Tour de France: Majka spokojny, Kwiatkowski u boku Froome’a
Rafał Majka podchodzi ze spokojem do startu w 105. Tour de France i liczy na miejsce w pierwszej piątce klasyfikacji generalnej. Michał Kwiatkowski będzie natomiast pomagać wielkiemu faworytowi, Brytyjczykowi Chrisowi Froome'owi, który ma szansę na piąty triumf w „Wielkiej Pętli”.
Wyścig rozpocznie się w sobotę w Wandei na wyspie pływowej Noirmoutier, połączonej ze stałym lądem groblą.
Cztery ostatnie tygodnie Majka spędził z kolegą z grupy Bora-Hansgrohe Pawłem Poljańskim na treningach w Sierra Nevada, z przerwą na start w wyścigu Dookoła Słowenii. W Hiszpanii ładował akumulatory i czuje, że jest do wyścigu pod względem fizycznym bardzo dobrze przygotowany.
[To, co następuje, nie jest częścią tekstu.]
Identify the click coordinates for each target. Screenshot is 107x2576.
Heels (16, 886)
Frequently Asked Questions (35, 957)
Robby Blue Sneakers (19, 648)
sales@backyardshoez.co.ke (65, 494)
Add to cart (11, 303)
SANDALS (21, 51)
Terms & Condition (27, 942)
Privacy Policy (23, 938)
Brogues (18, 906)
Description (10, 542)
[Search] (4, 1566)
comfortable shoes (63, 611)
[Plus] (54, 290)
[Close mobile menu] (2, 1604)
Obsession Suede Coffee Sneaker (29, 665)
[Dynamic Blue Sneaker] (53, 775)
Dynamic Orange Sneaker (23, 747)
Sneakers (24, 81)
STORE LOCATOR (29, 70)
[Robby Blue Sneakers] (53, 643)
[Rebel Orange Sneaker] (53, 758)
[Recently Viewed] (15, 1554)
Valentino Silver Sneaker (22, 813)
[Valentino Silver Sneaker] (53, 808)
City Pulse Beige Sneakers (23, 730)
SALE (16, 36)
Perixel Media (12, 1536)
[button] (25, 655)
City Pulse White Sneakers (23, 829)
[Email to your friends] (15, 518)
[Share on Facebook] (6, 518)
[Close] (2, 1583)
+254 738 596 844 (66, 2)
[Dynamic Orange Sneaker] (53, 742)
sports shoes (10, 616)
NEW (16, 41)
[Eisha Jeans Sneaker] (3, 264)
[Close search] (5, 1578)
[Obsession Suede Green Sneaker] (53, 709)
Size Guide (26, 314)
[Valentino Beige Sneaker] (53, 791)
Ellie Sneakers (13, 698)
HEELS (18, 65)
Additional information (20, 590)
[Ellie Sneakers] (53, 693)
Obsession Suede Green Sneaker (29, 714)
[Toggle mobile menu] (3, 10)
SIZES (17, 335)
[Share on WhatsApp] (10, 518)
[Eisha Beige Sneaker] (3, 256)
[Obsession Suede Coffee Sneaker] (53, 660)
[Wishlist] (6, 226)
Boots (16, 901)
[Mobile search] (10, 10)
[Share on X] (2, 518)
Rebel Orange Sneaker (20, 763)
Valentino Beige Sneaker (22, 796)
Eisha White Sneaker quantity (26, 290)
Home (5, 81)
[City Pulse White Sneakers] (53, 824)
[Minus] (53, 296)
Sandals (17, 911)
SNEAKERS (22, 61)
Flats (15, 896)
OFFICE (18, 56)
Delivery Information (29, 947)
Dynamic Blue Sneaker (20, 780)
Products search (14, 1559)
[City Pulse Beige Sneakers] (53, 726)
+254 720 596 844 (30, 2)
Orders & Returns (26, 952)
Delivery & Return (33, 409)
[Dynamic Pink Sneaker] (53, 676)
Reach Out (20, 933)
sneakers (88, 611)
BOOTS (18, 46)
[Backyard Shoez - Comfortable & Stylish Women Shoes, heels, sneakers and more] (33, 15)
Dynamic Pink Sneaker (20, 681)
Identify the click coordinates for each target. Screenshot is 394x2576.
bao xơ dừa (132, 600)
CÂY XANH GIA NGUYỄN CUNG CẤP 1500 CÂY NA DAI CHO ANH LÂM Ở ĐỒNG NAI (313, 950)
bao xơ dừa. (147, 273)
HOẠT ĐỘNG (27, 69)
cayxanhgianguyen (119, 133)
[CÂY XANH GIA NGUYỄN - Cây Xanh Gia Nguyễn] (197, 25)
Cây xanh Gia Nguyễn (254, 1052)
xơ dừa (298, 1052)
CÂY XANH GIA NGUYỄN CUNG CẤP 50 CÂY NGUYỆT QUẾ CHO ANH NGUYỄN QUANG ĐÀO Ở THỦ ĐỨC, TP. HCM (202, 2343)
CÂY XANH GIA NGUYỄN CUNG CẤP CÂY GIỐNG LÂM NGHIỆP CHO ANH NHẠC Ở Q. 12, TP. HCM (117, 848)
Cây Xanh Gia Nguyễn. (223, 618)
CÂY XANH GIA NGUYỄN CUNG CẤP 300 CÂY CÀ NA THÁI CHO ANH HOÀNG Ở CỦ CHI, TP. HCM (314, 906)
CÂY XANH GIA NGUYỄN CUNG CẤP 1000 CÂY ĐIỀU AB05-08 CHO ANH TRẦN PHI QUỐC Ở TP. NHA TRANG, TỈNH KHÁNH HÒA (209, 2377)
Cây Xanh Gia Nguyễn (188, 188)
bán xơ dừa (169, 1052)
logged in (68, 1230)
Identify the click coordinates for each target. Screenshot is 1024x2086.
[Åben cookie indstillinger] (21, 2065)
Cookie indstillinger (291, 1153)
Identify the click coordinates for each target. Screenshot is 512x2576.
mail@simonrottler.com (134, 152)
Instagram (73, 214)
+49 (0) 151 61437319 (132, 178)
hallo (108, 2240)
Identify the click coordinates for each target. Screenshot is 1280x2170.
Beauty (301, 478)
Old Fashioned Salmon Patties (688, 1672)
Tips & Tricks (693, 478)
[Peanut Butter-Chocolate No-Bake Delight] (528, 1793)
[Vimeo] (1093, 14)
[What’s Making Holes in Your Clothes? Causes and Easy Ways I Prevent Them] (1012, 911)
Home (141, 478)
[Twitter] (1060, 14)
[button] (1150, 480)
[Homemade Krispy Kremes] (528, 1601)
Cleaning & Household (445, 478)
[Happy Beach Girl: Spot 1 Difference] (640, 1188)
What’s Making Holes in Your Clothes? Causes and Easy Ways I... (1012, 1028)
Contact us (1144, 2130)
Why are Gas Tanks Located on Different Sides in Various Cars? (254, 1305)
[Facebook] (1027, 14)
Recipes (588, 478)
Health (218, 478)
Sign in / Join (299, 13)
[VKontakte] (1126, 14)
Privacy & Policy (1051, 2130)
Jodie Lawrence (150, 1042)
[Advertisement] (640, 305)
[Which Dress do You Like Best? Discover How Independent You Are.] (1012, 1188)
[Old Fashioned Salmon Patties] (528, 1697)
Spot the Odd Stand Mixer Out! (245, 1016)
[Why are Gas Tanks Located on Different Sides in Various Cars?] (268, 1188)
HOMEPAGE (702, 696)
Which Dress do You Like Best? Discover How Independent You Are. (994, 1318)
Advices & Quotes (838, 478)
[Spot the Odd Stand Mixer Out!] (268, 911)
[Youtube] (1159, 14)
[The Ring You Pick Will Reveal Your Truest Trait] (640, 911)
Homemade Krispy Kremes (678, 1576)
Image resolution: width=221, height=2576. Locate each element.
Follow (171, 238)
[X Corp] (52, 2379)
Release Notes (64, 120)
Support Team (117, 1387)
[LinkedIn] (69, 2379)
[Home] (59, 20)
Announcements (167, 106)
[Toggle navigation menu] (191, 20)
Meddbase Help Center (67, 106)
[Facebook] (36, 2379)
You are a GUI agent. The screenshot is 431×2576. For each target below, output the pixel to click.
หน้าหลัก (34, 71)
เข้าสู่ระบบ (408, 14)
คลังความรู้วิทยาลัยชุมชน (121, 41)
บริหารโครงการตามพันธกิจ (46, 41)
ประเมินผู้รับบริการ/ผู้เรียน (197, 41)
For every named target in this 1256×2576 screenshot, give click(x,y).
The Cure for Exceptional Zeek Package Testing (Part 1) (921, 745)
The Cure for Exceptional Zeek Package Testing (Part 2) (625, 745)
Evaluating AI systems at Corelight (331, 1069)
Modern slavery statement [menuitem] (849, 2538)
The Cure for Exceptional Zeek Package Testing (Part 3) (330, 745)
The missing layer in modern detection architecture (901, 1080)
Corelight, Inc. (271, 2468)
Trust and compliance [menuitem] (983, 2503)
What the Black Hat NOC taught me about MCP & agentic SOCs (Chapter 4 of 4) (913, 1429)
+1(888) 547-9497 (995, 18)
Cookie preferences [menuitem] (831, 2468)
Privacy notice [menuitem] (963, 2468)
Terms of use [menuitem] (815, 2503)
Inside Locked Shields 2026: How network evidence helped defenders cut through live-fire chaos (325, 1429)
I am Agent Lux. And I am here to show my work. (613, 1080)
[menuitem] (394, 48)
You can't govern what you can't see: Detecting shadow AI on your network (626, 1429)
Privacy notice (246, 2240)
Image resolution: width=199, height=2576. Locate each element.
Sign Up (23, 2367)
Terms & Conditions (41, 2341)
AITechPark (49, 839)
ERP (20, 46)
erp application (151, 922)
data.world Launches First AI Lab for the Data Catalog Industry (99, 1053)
„W zeszłym roku podchodziłem do Tour de France z za dużą presją, z za dużym stresem i nie wyszło. Teraz podchodzę na luzie. Wyjdzie albo nie wyjdzie” – powiedział podczas telekonferencji zorganizowanej przez Eurosport.
„Pierwsze dziewięć etapów jest po płaskim. Będzie jazda drużynowa na czas, o którą się nie martwię, bo mamy dobry zespół. Będzie etap po bruku. Chciałbym przejechać te odcinki w komforcie, z przodu peletonu. Jestem nastawiony na bardzo dobry wynik: na pierwszą piątkę w klasyfikacji generalnej” - ocenił.
Walka w górach rozpocznie się na 10. etapie z metą w Le Grand-Bornand w Alpach.
„Nie nastawiam się szczególnie na żaden etap. Od dziesiątego odcinka będę chciał się pokazywać z przodu” – zadeklarował.
Majka wygrał łącznie trzy górskie etapy i dwukrotnie triumfował w klasyfikacji górskiej Tour de France, ale walka o koszulkę w grochy nie jest dla niego priorytetem. Ubiegłoroczny start był najbardziej pechowy, zakończony po dziewiątym etapie. Na zjeździe z jednej z alpejskich przełęczy kolarz z Zegartowic przewrócił się i mocno poobijał, zdzierając skórę z kolan i łokci, doznając obrażeń klatki piersiowej i pleców.
Czy tamten wypadek może wpłynąć na jego mentalne podejście do rywalizacji w tegorocznym wyścigu?
„Nie wracam do tego. Patrzę w przyszłość i jestem nastawiony na walkę” – uciął krótko.
Majka będzie jednym z liderów grupy Bora-Hansgrohe, obok trzykrotnego mistrza świata Petera Sagana. Słowak powalczy o szóstą zieloną koszulkę najlepszego zawodnika w klasyfikacji punktowej, a Polak skupi się na etapach górskich, na których rozstrzygną się losy wyścigu.
Saganowi będzie pomagać m.in. Maciej Bodnar. Majka na górskich odcinkach może liczyć na Poljańskiego oraz Austriaków Lukasa Poestlbergera i Gregora Muehlbergera.
Zapytany o sprawę Froome’a, oczyszczonego kilka dni temu przez UCI z zarzutów dopingu, Majka uciął krótko, że nie będzie jej komentować.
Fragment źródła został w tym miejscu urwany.